COMPLÈTEMENT BOUCHER
Âgée de 17 ans, Millie Kessler (Kathryn Newton) est une lycéenne solitaire souvent moquée par ses camarades. Un soir, l’adolescente est attaquée par le « Boucher » (Vince Vaughn), un psychopathe dont l’arme de prédilection – une dague maudite – provoque une inversion corporelle entre l’agresseur et sa proie. Affichant désormais le physique imposant du Boucher, Millie n’a que 24 heures pour trouver le moyen de rompre le sort, sous peine de rester définitivement coincée dans le corps d’un serial killer quadragénaire… Avec ce pitch, Christopher Landon renoue avec les thématiques explorées dans ses deux précédents films en signant un nouveau conte initiatique déguisé en slasher humoristique. À la grosse différence que Freaky adopte dès son prologue une approche bien plus graphique que celle des Happy Birthdead. Classé R aux USA, le long-métrage renoue ouvertement avec l’esprit rentre dans le lard des psycho killer movies d’antan. Sur ce point, on ne peut pas accuser Freaky d’y aller avec le dos de la cuillère : raquette de tennis, caisson de refroidissement, crochet de boucher, scie électrique… Chaque accessoire présent à l’écran est utilisé à bon escient par le tueur afin de satisfaire les nostalgiques de l’époque où des péloches comme Intruder ou The Mutilator se creusaient les méninges pour offrir des mises à mort toujours plus imaginatives. Dans les limites du genre, Freaky en donne donc largement pour son argent, même si on peut regretter que les exactions du Boucher restent cantonnées à des personnages secondaires, réduisant de facto le sentiment de danger ambiant dès qu’il (elle ?) passe à l’attaque.
LANDON STYLE
Foncièrement généreux dans le gore, Freaky s’avère un peu moins percutant dans le traitement narratif de son gimmick. Non pas que le scénario de Michael Kennedy & Christopher Landon manque de punchlines, de quiproquos ou de protagonistes hauts en couleur (Alan Ruck, très convaincant en prof sadique), mais il faut reconnaître que ses auteurs échouent à traiter équitablement leurs intrigues parallèles. Contrairement au génial Volte/face, Freaky pâtit d’une construction bicéphale caduque, la trame consacrée aux tribulations du tueur à l’allure de frêle adolescente manquant foncièrement de substance. Un sentiment accentué par le jeu assez monolithique de Kathryn Newton, qui se contente souvent de froncer les sourcils pour se donner des airs de psychopathe en puissance. Rien à voir avec l’abattage du charismatique Vince Vaughn, qui s’impose comme la grande attraction de Freaky en incarnant une adolescente prisonnière d’un corps trop massif pour elle. Il faut dire que le comédien bénéficie d’une matière dramatique plus étoffée que celle de sa partenaire, dont l’évolution psychologique s’avère quasi nulle. Visiblement ravi d’être là, Vaughn apporte une vraie authenticité aux séquences les plus casse-gueule, notamment lorsqu’il ouvre son coeur à un ado sur la banquette arrière d’une voiture. Une jolie déclaration d’amour surfant constamment entre premier et second degrés, sans que le script ne cherche à surligner son message de tolérance. On n’en attendait pas moins de la part de Christopher Landon, cinéaste sans génie mais toujours prompt à insuffler la juste dose de sincérité et de singularité au sein de genres rincés par des années de formatage mercantile.

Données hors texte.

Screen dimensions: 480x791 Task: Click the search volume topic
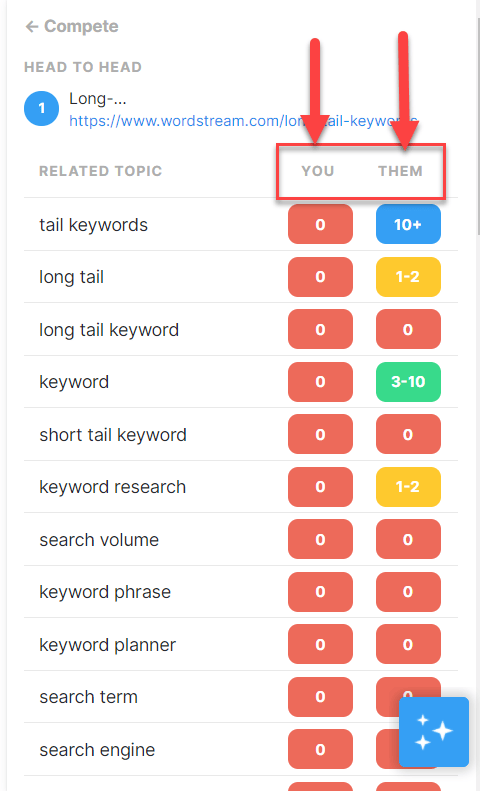point(99,540)
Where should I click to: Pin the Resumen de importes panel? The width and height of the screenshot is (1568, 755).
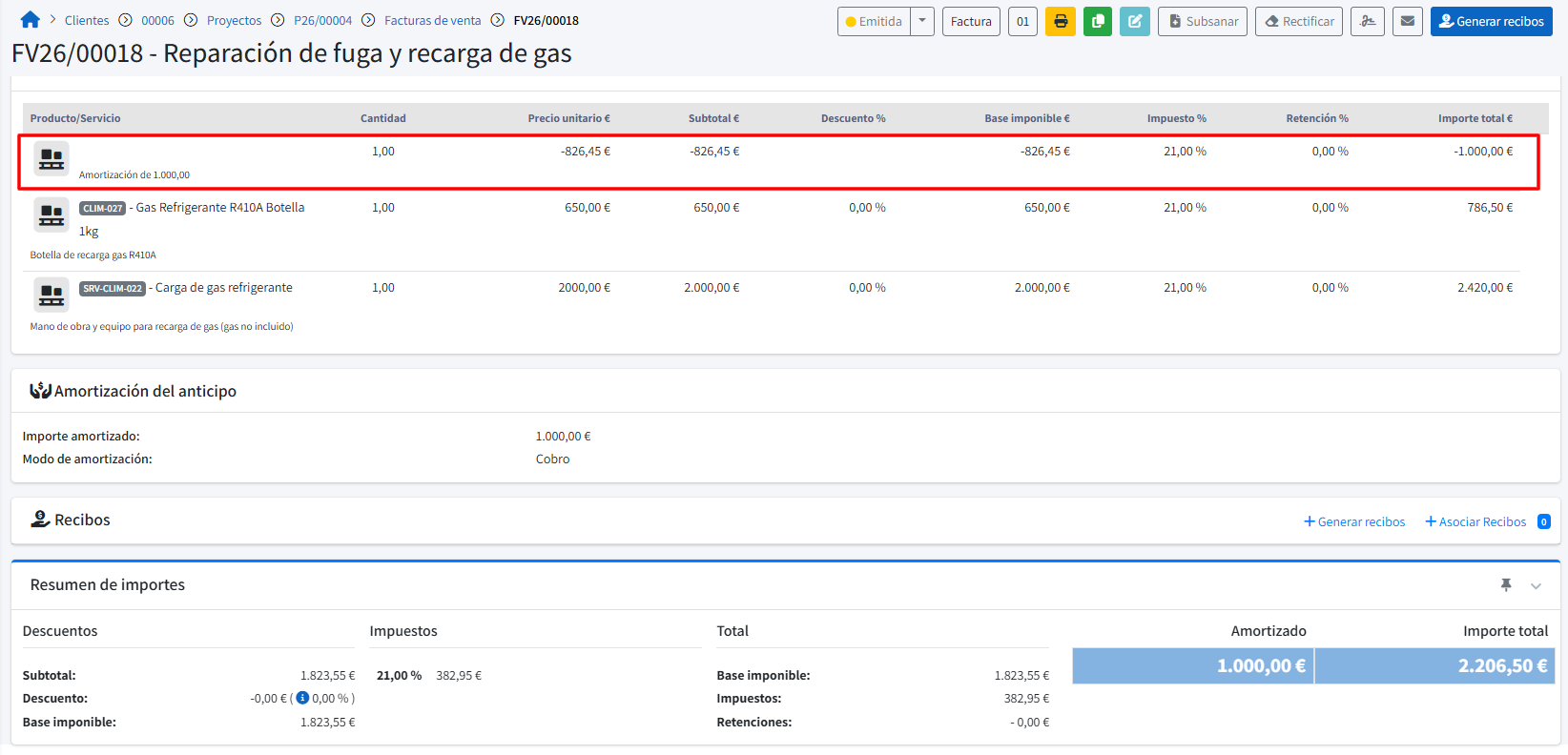coord(1506,585)
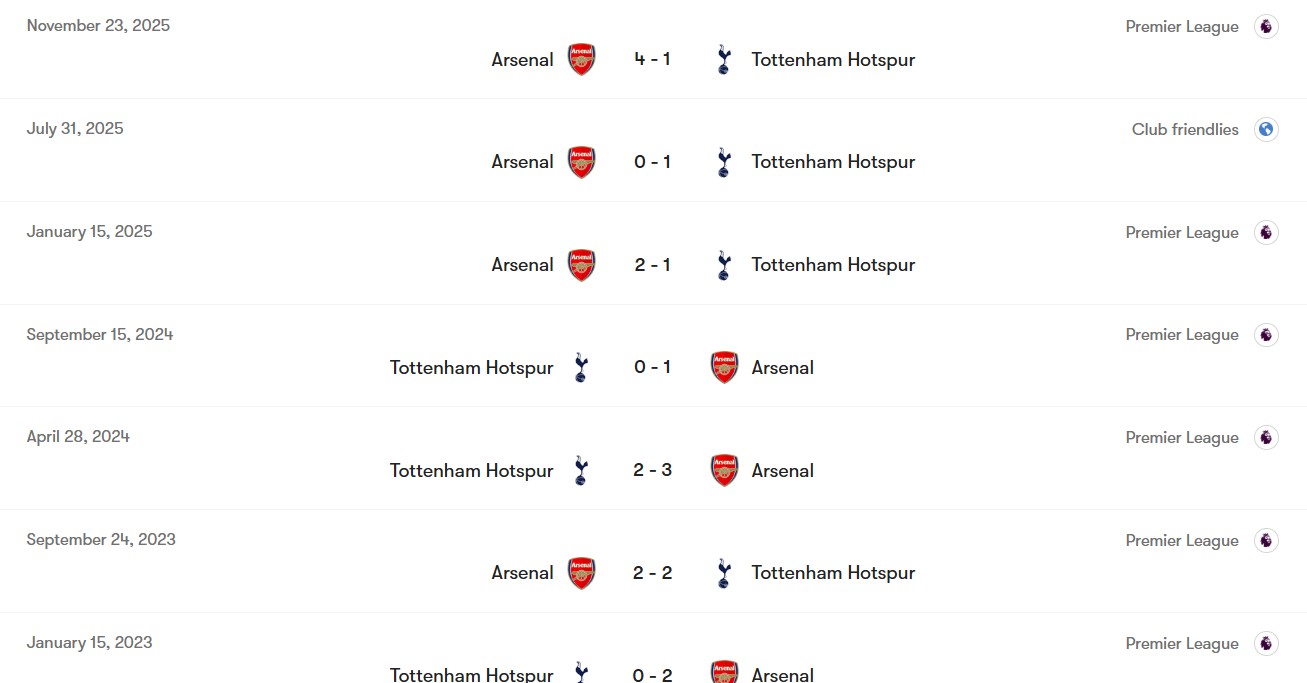Click Premier League logo for November 23, 2025
The image size is (1307, 683).
(x=1266, y=27)
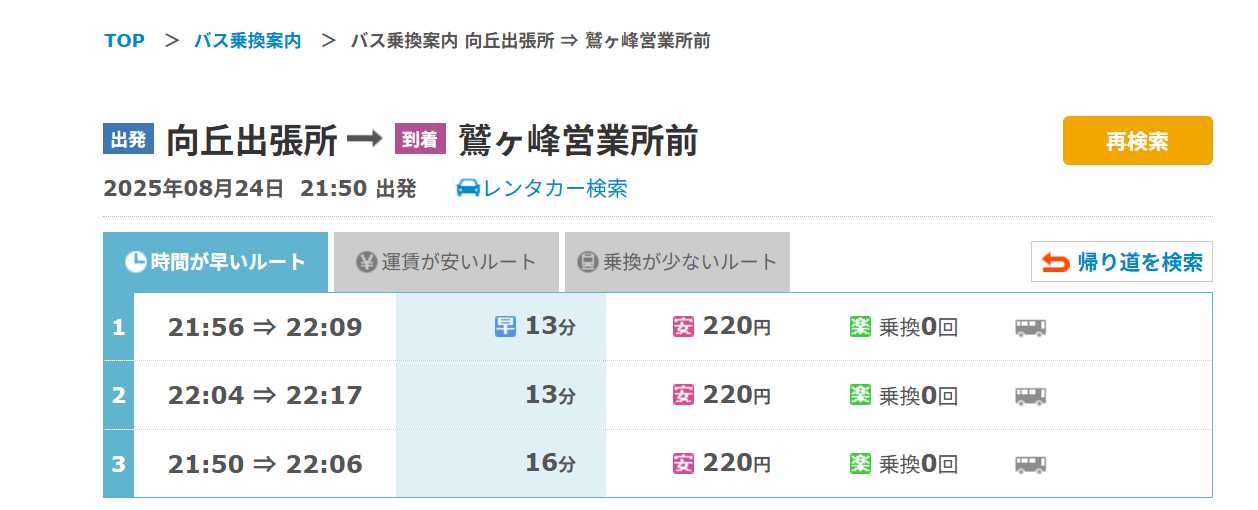This screenshot has height=510, width=1258.
Task: Select route 3 departing 21:50
Action: pos(265,464)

INTERVIEW CHRISTOPHER LANDON
RÉALISATEUR & COSCÉNARISTE
Après le diptyque Happy Birthdead, le réalisateur et scénariste Christopher Landon reste fidèle au genre avec Freaky, un nouveau slasher humoristique qui lui permet de jouer la carte du gore décomplexé. Sans se départir pour autant de la précieuse touche d’humanité qui est devenue sa marque de fabrique…

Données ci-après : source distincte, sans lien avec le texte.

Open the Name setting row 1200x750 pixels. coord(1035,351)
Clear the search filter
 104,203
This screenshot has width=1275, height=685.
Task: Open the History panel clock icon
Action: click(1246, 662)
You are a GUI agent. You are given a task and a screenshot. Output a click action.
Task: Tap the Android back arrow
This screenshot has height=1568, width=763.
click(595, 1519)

Vous n’êtes pas à l’origine du concept de Freaky…
Mon ami Michael Kennedy m’a approché avec cette idée qui m’a immédiatement convaincu : « Et si on faisait un croisement entre Un vendredi dingue, dingue, dingue et Vendredi 13 ? ». C’est drôle, parce que je ne cherchais pas forcément à refaire un slasher après les deux Happy Birthdead, mais ce pitch m’a vraiment fait marrer. J’adorais l’idée d’introduire le concept d’inversion de corps dans cet univers. Ce cocktail m’a immédiatement donné un tas d’idées, et j’ai dit à Michael : « Il pourrait se passer ça et ça et puis ça ! ». On s’est donc assis autour d’une table et l’écriture du scénario s’est faite en un temps record.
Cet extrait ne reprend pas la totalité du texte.